The Khoirentak tiger (ꯈꯣꯢꯔꯦꯟꯇꯥꯛ ꯀꯤ ꯀꯩꯔꯦꯜ) was a vicious monster in Meitei mythology that lived in Khoirentak. It was eventually killed by Khuman Khamba.
The tiger caused havoc to the people of the Khoirentak in Ancient Moirang, thereby becoming the "man eater" of the region. Finally, Khuman Khamba and Nongban were ordered by the king, to catch the beast. In the first encounter, Nongban was killed by the tiger and at the final meet, Khuman Khamba successfully captured and killed it. Finally, when he brought it to the capital city of Ancient Moirang, Thoibi was given to him, hand in marriage.

== Background ==

The tiger lived in the forests of the Khoirentak region and attacked villagers. It became a serious threat to the people and was responsible for several deaths. The events related to the tiger later became part of a major conflict involving royal figures of Moirang.

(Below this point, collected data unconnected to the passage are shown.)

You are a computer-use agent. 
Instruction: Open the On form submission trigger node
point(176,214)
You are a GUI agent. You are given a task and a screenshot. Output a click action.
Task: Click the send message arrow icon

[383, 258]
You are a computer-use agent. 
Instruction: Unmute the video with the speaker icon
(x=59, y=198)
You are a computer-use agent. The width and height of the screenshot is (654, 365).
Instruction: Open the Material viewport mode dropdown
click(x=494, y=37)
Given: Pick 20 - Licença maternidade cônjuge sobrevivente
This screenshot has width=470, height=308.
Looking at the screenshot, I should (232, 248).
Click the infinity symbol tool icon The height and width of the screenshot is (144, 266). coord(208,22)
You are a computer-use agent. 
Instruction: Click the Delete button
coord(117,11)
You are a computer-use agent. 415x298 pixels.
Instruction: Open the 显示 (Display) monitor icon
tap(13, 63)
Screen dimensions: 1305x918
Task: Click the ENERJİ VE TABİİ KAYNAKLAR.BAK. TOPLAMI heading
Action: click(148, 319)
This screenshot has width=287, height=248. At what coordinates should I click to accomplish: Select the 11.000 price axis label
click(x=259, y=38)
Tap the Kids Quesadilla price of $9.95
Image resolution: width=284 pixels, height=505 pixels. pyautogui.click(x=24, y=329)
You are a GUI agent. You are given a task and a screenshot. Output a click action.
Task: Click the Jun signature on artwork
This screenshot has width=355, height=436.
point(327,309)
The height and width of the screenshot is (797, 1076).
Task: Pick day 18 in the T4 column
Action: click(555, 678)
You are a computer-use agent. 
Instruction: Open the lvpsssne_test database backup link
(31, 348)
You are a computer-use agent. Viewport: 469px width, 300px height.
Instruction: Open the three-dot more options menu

== Victims of the tiger ==

One notable victim was Kumja Lembi, also known as Kumcha Lempi. She was a poor girl who lived with her stepmother and father. Her father was often away from home because of work. Her stepmother sent her to the forest to collect herbs. During this task, she was killed by the tiger.

Another victim was Angom Nongban Kongyamba, who was seriously injured by the tiger during the later events. He later died from these injuries.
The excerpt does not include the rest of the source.